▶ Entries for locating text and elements
────

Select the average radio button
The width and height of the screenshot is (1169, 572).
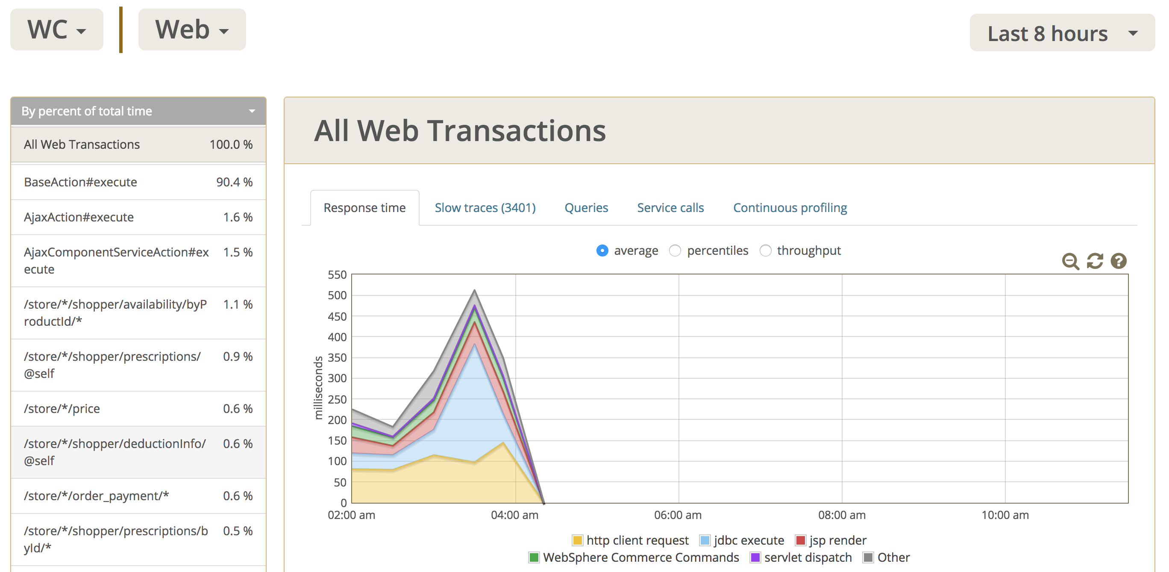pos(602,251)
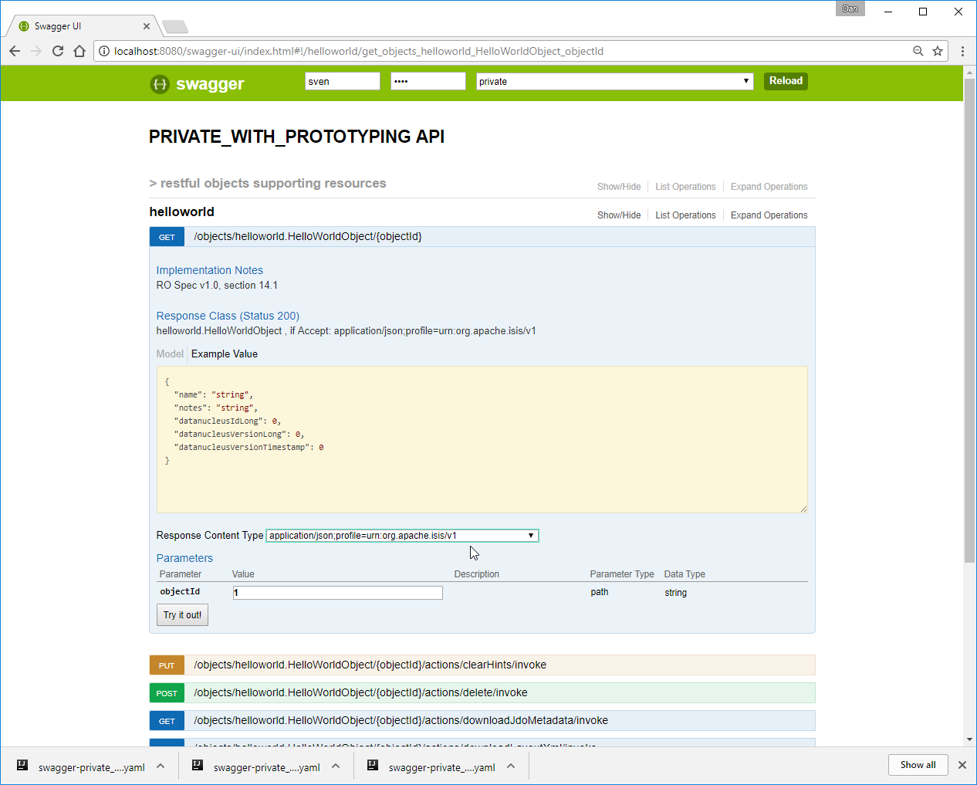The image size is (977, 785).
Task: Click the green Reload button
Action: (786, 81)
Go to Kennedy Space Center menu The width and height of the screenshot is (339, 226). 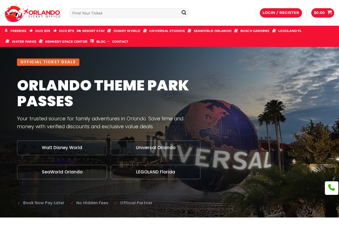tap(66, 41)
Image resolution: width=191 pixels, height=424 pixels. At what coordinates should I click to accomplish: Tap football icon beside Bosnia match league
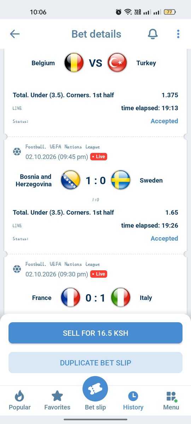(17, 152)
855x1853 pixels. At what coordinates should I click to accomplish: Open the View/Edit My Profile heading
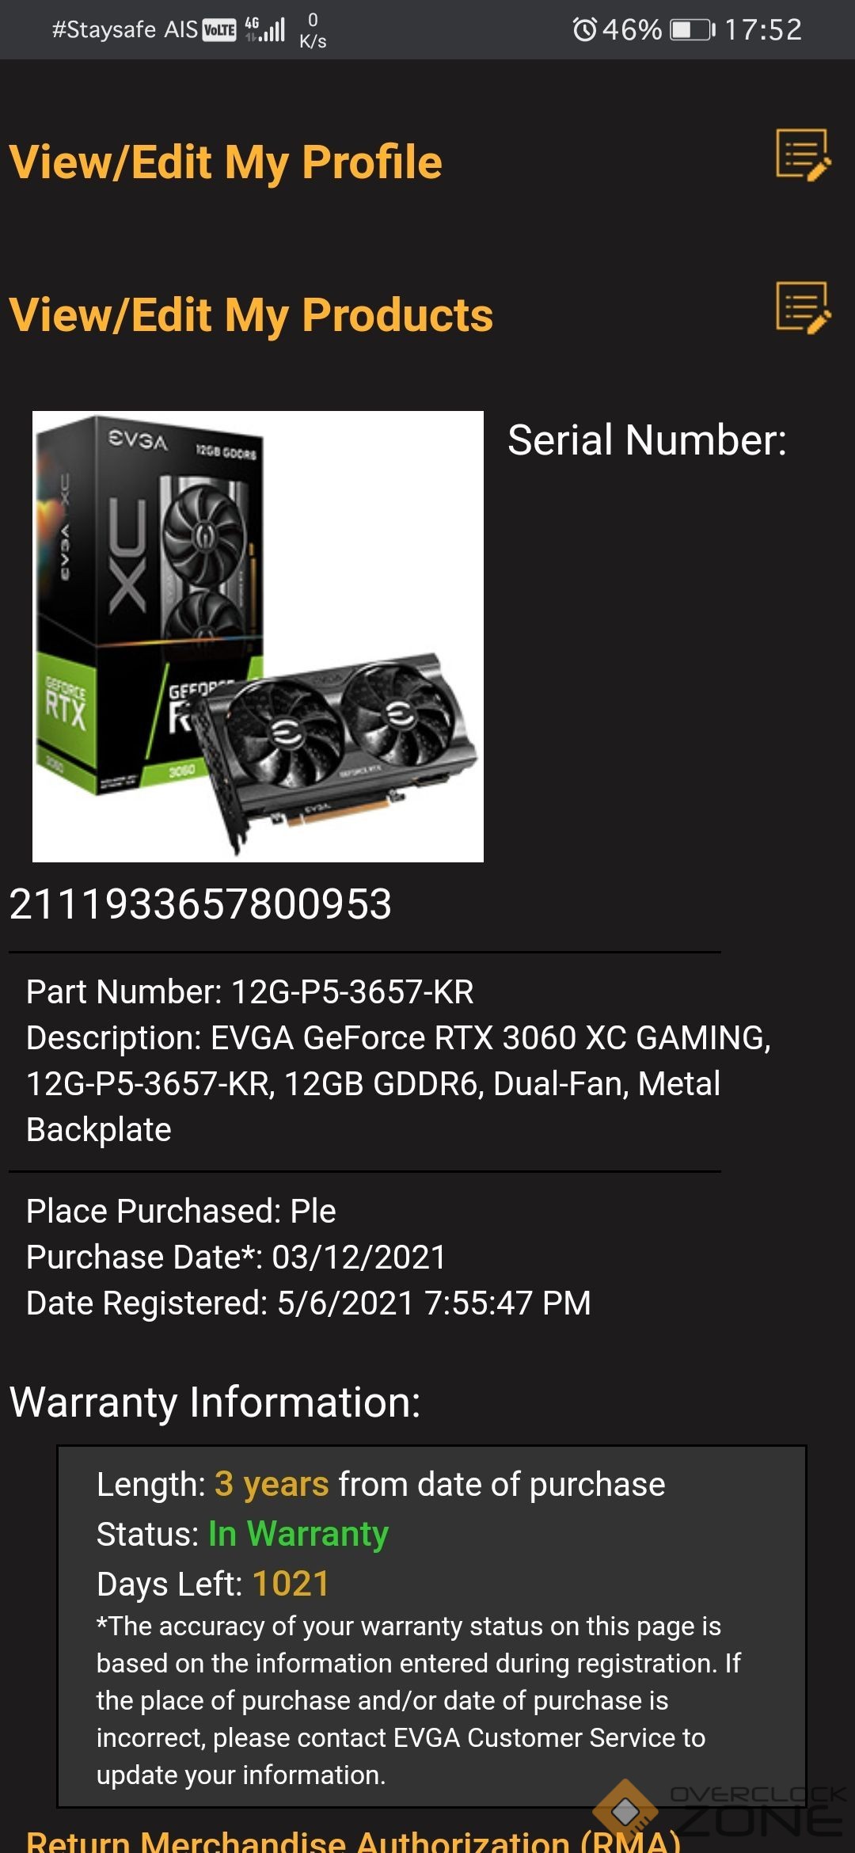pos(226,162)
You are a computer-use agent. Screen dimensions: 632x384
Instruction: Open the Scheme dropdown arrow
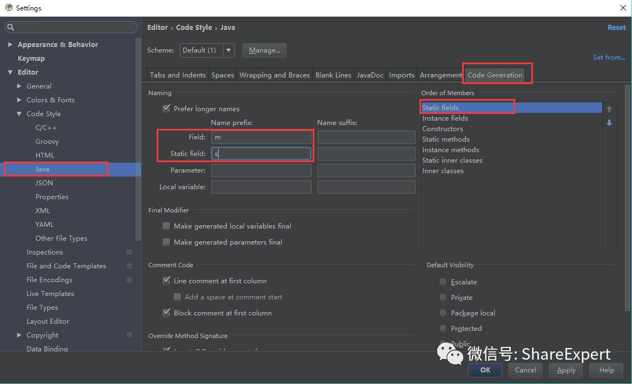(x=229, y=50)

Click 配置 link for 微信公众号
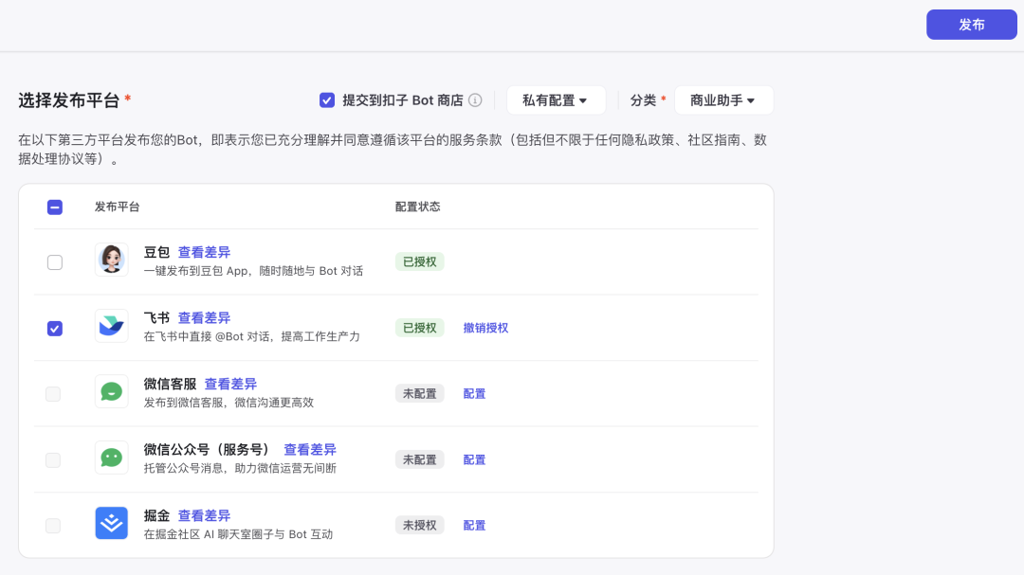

────

▶ STATED PROBLEM
Output as a numbered list the lines starting with the one containing "You are a computer-use" and continuing through the end of the entries, omitting any blank lines. Leave the pictures out of the answer.

▶ THE SOLUTION
1. You are a computer-use agent. Screen dimensions: 632x384
2. Instruction: Open the Scheme dropdown arrow
3. (x=229, y=50)
4. Click 配置 link for 微信公众号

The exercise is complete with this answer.